- **TEXTE FOURNI**:
────────
Shengal, anniversaire du génocide Vers une autonomie politique

Daech. C’est un nom qui n’est pas méconnu de nos oreilles ni de celles de la communauté internationale. ISIS, l’État islamique ou parfois simplement qualifiés de « terroristes », nous pensons directement à des hommes vêtus de noir, pillant, tuant et terrorisant les gens sur leur passage. Mais est ce que nous en savons réellement plus que cela ? Est ce que nous connaissons l’histoire des terres et des peuples qui ont subis les attaques et parfois même dû vivre sous le système politique et idéologique de cette organisation ?

Parmi ces peuples il y a la communauté Êzidi. Un peuple aux croyances et coutumes millénaires, bien avant la naissance de Jésus Christ ou de Mahomet, et porteur jusqu’à aujourd’hui de traditions et cultures très anciennes. Ils vivent aujourd’hui pour la plupart au Kurdistan Irakien ( Bashur en Kurde) et célèbrent Dieu et son représentant sur terre: l’Ange Paon. Au cours de l’histoire, ils ont subis plus de 74 génocides qui n’ont fait que réduire et émigrer leur peuple et sont aujourd’hui plus que quelques centaines de milliers dont beaucoup vivent loin de leur terre.
────────
- **DONNÉES RECUEILLIES**:
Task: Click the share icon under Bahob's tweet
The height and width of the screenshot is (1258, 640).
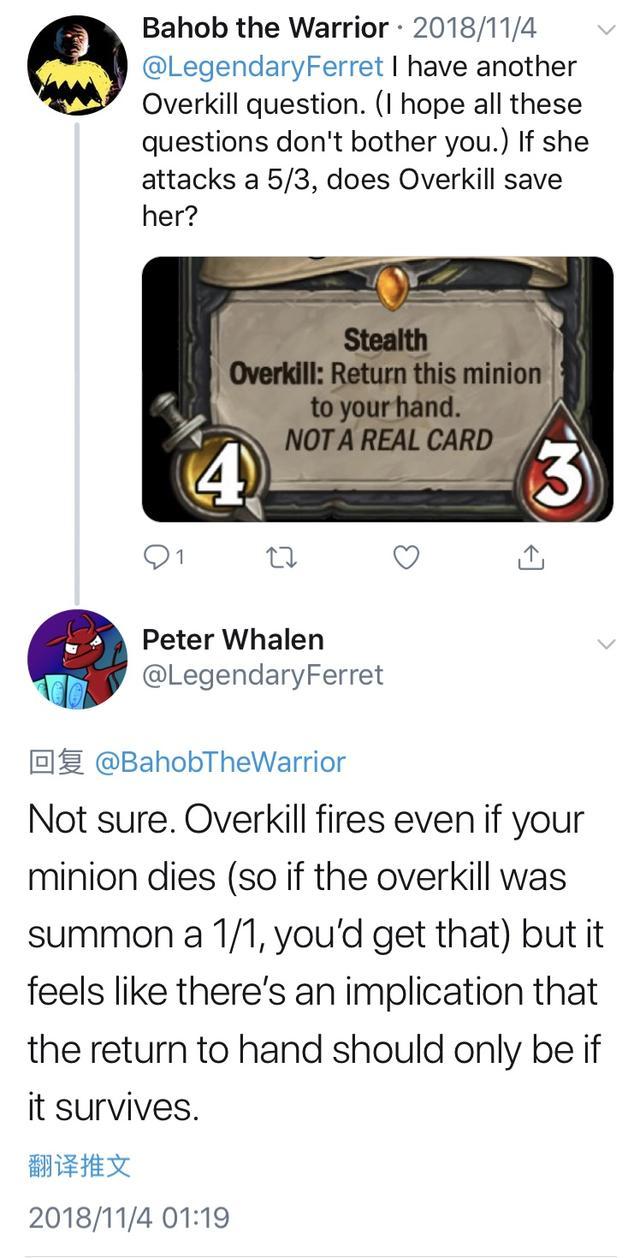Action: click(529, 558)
────────
- **CONSIGNES**:
A) Reproduisez fidèlement le passage du texte sur les Êzidis qui commence par « Shengal, anniversaire du » et se poursuit jusqu'à « de cette organisation ? ».
B) D'après le texte sur les Êzidis, pourquoi ce peuple ne compte-t-il plus aujourd'hui que quelques centaines de milliers de personnes ? Répondez en une à trois phrases.
C) Selon le texte sur les Êzidis, dans quelle région vit aujourd'hui la plupart d'entre eux ?

- **RÉPONSES FINALES**:
A)
Shengal, anniversaire du génocide Vers une autonomie politique

Daech. C’est un nom qui n’est pas méconnu de nos oreilles ni de celles de la communauté internationale. ISIS, l’État islamique ou parfois simplement qualifiés de « terroristes », nous pensons directement à des hommes vêtus de noir, pillant, tuant et terrorisant les gens sur leur passage. Mais est ce que nous en savons réellement plus que cela ? Est ce que nous connaissons l’histoire des terres et des peuples qui ont subis les attaques et parfois même dû vivre sous le système politique et idéologique de cette organisation ?

B) Au cours de l'histoire, les Êzidis ont subi plus de 74 génocides, qui ont réduit leur nombre et poussé leur peuple à émigrer. C'est pourquoi ils ne sont plus que quelques centaines de milliers, dont beaucoup vivent loin de leur terre.

C) Au Kurdistan irakien, appelé Bashur en kurde.